La integración de la criptomoneda en la concesión de hipotecas ha ganado tracción desde que comenzó el segundo mandato de Donald Trump, con prestamistas explorando formas de incluir activos digitales en la suscripción. En junio, el director de la Federal Housing Finance Agency, Bill Pulte, alentó a Fannie Mae y Freddie Mac a considerar formalmente la cripto para solicitudes de hipotecas unifamiliares, lo que impulsó a algunos actores más pequeños a actuar.
UMortgage, que opera en 48 estados y Washington D.C., cerró su primera hipoteca respaldada por cripto en septiembre: un préstamo no calificado (non-QM) de 4 millones de dólares basado en el agotamiento de activos en lugar de ingresos tradicionales.

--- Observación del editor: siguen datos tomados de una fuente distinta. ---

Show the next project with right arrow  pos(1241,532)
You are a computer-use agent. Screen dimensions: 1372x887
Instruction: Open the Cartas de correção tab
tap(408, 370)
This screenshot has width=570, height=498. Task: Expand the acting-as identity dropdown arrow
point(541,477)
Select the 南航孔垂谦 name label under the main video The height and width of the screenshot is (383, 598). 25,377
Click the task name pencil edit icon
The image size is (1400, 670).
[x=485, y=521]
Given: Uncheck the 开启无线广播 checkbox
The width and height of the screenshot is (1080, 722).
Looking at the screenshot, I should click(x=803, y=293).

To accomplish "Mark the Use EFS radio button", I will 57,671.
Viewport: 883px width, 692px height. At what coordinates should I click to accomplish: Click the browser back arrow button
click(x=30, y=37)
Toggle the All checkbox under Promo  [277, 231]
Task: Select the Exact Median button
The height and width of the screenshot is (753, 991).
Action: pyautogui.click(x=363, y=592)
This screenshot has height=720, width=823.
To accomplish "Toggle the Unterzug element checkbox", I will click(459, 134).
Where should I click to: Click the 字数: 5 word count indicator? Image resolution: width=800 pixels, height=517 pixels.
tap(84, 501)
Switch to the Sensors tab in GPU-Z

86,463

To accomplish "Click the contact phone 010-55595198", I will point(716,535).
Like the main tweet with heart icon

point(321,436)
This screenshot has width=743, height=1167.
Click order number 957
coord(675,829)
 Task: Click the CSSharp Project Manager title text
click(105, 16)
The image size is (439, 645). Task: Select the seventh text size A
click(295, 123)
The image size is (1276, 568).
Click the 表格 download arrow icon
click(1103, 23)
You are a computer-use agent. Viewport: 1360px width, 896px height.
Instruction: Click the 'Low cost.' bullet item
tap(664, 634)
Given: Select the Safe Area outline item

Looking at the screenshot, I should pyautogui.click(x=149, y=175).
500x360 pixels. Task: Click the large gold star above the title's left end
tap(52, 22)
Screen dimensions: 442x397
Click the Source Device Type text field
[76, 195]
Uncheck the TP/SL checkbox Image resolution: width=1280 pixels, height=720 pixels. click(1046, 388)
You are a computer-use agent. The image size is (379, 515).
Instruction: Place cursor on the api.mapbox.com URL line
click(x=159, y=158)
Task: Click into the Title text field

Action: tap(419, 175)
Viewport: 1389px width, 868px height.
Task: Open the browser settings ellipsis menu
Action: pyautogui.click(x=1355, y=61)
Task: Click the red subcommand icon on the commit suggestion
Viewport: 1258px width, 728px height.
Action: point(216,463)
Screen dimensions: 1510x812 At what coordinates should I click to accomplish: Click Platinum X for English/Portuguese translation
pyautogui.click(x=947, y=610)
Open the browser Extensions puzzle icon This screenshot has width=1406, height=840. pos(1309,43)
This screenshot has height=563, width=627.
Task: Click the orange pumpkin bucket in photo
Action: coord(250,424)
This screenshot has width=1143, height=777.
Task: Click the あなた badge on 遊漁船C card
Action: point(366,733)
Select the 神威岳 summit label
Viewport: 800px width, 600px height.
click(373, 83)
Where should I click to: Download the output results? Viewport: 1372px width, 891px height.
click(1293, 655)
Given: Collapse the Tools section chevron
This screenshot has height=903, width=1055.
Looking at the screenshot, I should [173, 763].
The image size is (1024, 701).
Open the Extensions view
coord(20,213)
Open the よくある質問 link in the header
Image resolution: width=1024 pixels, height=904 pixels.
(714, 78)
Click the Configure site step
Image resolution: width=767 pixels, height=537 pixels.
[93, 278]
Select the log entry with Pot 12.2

El prestatario, que había alquilado durante 15 años debido a ingresos no tradicionales, expresó alivio. «Estaba tan agradecido», dijo Tyler Hodgson, vicepresidente ejecutivo de crecimiento de UMortgage. «Dijo: 'Hombre, ha sido mucho tiempo. He estado alquilando durante 15 años y quería ser propietario, pero lo intenté un par de veces en el pasado y no pude porque mis ingresos no eran tradicionales'.»
Una encuesta de Gallup de julio indica que el 14% de los adultos estadounidenses posee bitcoin u otras criptomonedas, pero la mayoría de los prestamistas ignora estos activos. La fintech con sede en Miami, Milo, pionera en hipotecas cripto en abril de 2022, ha completado casi 90 millones de dólares en transacciones, en su mayoría en el último año. El CEO Josip Rupena señaló que muchos compradores buscan la propiedad sin liquidar cripto para evitar perderse ganancias potenciales.
Estos préstamos ofrecen transparencia: los prestamistas pueden monitorear las billeteras cripto de los prestatarios después del cierre, a diferencia de las cuentas tradicionales. Hodgson explicó: «Una vez que se cierra ese [préstamo tradicional], no sabes la situación financiera del prestatario hasta que de repente deja de pagar... [Las billeteras cripto] quizás no sean la imagen perfecta, pero podrían dar [a los prestamistas] información sobre la salud financiera del prestatario en el futuro».
La estructura de doble colateral de Milo —propiedad más cripto— permite ratios de préstamo a valor más altos. Si los pagos fallan, los prestamistas pueden vender las tenencias cripto. Rupena añadió: «Tenemos Bitcoin que entra muy líquido, que nos permite potencialmente controlar parte de la severidad».
Persisten los desafíos debido a la volatilidad de la cripto, con Bitcoin sufriendo cuatro retrocesos del 50% o más entre 2013-2022, incluyendo una caída del 50% el 12 de marzo de 2020, durante el colapso por Covid. La incertidumbre regulatoria, ejemplificada por la prohibición de China en 2021, agrava las oscilaciones de precios y riesgos como el fraude y los ciberataques. Los prestamistas mitigan esto con descuentos: UMortgage aplica el 50%, mientras que Figure limita la cripto al 10-15% de la calificación de ingresos, según el director de capital Todd Stevens.
Rupena se opone a los descuentos, favoreciendo un requisito base de colateral del 35%. Los grandes bancos siguen cautelosos, aunque JPMorgan planea lanzar un programa para fin de año que permita Bitcoin y Ethereum como colateral para préstamos garantizados a través de un custodio第三方.
Expertos como Chris Whalen de Whalen Global Advisors cuestionan la adopción más amplia, citando la costosa suscripción manual. «Esa es ultimately la pregunta, ¿cuánto riesgo quiere asumir el prestamista?», dijo Whalen. UMortgage enfrenta escasez de inversores, asegurando solo LendSure para acuerdos recientes, pero Milo informa de un creciente interés en medio de posibles leyes como la GENIUS Act.